Text to read:
_ _ _ _ _ _ _

We have not made any material changes in the accounting methodology used to establish our insurance and self-insured liabilities during the past three fiscal years.

 

We do not believe there is a reasonable likelihood that there will be a material change in the estimates or assumptions we use to calculate our insurance and self-insured liabilities. However, if actual results are not consistent with our estimates or assumptions, we may be exposed to losses or gains that could be material. A 10% change in our insurance and self-insured liabilities at January 20, 2008, would have affected net income by approximately $3.6 million for the sixteen weeks ended January 20, 2008.

 

Reserves for Closed Properties

The Company maintains reserves for estimated losses on retail stores and other properties that are no longer being utilized in current operations. The Company provides for closed property operating lease liabilities using a discount rate to calculate the present value of the remaining noncancelable lease payments and lease termination fees after the closing date, net of estimated subtenant income. The closed property lease liabilities are expected to be paid over the remaining lease terms, which generally range from one to 17 years. The Company estimates subtenant income and future cash flows based on the Company’s experience and knowledge of the market in which the closed property is located, the Company’s previous efforts to dispose of similar assets, existing economic conditions and when necessary utilizes local real estate brokers.

 

Adjustments to closed property reserves primarily relate to changes in subtenant income or actual exit costs differing from original estimates. Adjustments are made for changes in estimates in the period in which the changes become known. We have not made any material changes in the accounting methodology used to establish our closed property reserves during the past three fiscal years.

 

We do not believe there is a reasonable likelihood that there will be a material change in the estimates or assumptions we use to calculate our closed property reserves. However, if actual results are not consistent with our estimates or assumptions, we may be exposed to adjustments that could be material. A 10% change in our closed property reserves at January 20, 2008, would have affected the Wild Oats purchase price allocation by approximately $8.7 million and would not have a material effect on net income for the sixteen weeks ended January 20, 2008.

_ _ _ _ _ _ _

Tasks to complete:
1. Answer these questions about the accounting text, one line each:
(a) By about how much would a 10% change in insurance and self-insured liabilities at January 20, 2008, have affected net income?
(b) Over what span of years are closed property lease liabilities generally expected to be paid?
(c) What would a 10% change in closed property reserves at January 20, 2008, have affected by approximately $8.7 million?
2. Write the next part of the accounting text, picking up after its last sentence.

_ _ _ _ _ _ _

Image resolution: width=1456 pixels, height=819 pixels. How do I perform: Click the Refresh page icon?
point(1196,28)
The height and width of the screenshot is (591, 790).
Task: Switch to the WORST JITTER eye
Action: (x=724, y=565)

_ _ _ _ _ _ _

Answers per task:
1.
(a) About $3.6 million for the sixteen weeks ended January 20, 2008.
(b) Generally one to 17 years.
(c) The Wild Oats purchase price allocation.

2.
Inventory Valuation

We value our inventories at the lower of cost or market. Cost was determined using the last-in, first-out (“LIFO”) method for approximately 94.4% and 81.7% of inventories at January 20, 2008 and September 30, 2007, respectively. Under the LIFO method, the cost assigned to items sold is based on the cost of the most recent items purchased. As a result, the costs of the first items purchased remain in inventory and are used to value ending inventory. The excess of estimated current costs over LIFO carrying value, or LIFO reserve, was approximately $22.6 million and $20.0 million at January 20, 2008 and September 30, 2007, respectively.  Costs for remaining inventories are determined by the first-in, first-out (“FIFO”) method. Cost was determined using the retail method and the item cost method for inventories in fiscal years 2008 and 2007. Under the retail method, the valuation of inventories at cost and the resulting gross margins are determined by counting each item in inventory, then applying a cost-to-retail ratio for various groupings of similar items to the retail value of inventories. Inherent in the retail inventory method calculations are certain management judgments and estimates which could impact the ending

 

22



 

inventory valuation at cost as well as the resulting gross margins. The item cost method involves counting each item in inventory, assigning costs to each of these items based on the actual purchase costs (net of vendor allowances) of each item and recording the actual cost of items sold. The item-cost method of accounting enables management to more precisely manage inventory and purchasing levels when compared to the retail method of accounting.

 

Our cost-to-retail ratios contain uncertainties because the calculation requires management to make assumptions and to apply judgment regarding inventory mix, inventory spoilage and inventory shrink. We do not believe there is a reasonable likelihood that there will be a material change in the future estimates or assumptions we use to calculate our cost-to-retail ratios. However, if estimates are inaccurate, we may be exposed to losses or gains that could be material. A 10% difference in our cost-to-retail ratios at January 20, 2008, would have affected net income by approximately $3.9 million for the sixteen weeks ended January 20, 2008.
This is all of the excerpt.